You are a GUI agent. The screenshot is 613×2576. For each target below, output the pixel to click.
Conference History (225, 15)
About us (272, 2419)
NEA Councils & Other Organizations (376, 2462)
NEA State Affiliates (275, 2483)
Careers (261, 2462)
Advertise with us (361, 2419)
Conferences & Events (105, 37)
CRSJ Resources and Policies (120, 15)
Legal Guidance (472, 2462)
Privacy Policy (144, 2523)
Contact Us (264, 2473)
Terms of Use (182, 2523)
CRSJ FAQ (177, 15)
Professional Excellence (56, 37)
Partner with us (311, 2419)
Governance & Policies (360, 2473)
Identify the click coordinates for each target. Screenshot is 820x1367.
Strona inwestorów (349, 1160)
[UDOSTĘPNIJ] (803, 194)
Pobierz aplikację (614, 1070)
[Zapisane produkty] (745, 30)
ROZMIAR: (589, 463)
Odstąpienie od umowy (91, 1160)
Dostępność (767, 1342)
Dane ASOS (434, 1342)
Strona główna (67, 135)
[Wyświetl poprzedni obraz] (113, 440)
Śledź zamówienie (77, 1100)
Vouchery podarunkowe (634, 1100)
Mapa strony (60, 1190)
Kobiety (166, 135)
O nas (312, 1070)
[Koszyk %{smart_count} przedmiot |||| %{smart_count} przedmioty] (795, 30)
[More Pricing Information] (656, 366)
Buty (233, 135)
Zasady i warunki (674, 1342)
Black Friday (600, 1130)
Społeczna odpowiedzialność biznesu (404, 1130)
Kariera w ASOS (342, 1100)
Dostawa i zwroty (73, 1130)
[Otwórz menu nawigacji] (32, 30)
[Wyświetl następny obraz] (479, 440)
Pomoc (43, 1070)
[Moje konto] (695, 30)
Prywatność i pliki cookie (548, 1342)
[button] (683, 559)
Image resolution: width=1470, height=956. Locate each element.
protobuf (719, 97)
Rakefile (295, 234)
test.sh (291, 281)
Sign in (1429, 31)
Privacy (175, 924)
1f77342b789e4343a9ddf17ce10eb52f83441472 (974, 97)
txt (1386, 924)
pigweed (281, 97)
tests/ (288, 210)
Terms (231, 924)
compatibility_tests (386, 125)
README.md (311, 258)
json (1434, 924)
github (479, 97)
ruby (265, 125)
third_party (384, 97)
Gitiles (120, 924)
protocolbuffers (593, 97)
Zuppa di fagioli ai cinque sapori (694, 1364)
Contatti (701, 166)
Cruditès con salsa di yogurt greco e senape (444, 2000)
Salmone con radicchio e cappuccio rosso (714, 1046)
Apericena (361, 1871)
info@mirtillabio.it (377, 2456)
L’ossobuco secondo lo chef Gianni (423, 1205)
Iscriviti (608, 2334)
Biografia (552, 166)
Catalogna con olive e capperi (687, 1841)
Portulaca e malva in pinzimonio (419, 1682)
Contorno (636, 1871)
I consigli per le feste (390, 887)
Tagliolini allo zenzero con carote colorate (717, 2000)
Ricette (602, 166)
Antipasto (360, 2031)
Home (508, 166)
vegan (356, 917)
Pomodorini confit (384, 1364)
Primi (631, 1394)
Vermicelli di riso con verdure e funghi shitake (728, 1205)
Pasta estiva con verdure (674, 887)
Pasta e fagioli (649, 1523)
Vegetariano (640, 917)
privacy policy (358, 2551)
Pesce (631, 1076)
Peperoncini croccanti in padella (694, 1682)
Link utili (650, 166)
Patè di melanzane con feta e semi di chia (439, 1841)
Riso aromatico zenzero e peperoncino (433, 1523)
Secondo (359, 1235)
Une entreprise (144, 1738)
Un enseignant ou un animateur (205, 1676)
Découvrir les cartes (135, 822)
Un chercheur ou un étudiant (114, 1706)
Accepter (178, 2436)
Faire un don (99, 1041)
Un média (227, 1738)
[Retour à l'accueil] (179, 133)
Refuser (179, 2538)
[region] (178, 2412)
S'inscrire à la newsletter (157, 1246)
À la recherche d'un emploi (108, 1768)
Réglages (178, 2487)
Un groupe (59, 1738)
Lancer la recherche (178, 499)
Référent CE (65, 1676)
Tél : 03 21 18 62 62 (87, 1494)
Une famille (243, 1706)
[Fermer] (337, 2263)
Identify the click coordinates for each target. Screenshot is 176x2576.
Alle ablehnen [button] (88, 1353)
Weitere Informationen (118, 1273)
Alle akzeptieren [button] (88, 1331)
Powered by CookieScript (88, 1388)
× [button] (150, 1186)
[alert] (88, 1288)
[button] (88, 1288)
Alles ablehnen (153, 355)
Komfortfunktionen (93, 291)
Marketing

++++

- EXERCISE GOAL
Return only the lines spanning from the first line of the material through the line with "Kobiety (166, 135)", copied exactly, both ends kept.

- FINISHED EXERCISE
You are a GUI agent. The screenshot is 613×2576. For each target below, output the pixel to click.
Conference History (225, 15)
About us (272, 2419)
NEA Councils & Other Organizations (376, 2462)
NEA State Affiliates (275, 2483)
Careers (261, 2462)
Advertise with us (361, 2419)
Conferences & Events (105, 37)
CRSJ Resources and Policies (120, 15)
Legal Guidance (472, 2462)
Privacy Policy (144, 2523)
Contact Us (264, 2473)
Terms of Use (182, 2523)
CRSJ FAQ (177, 15)
Professional Excellence (56, 37)
Partner with us (311, 2419)
Governance & Policies (360, 2473)
Identify the click coordinates for each target. Screenshot is 820x1367.
Strona inwestorów (349, 1160)
[UDOSTĘPNIJ] (803, 194)
Pobierz aplikację (614, 1070)
[Zapisane produkty] (745, 30)
ROZMIAR: (589, 463)
Odstąpienie od umowy (91, 1160)
Dostępność (767, 1342)
Dane ASOS (434, 1342)
Strona główna (67, 135)
[Wyświetl poprzedni obraz] (113, 440)
Śledź zamówienie (77, 1100)
Vouchery podarunkowe (634, 1100)
Mapa strony (60, 1190)
Kobiety (166, 135)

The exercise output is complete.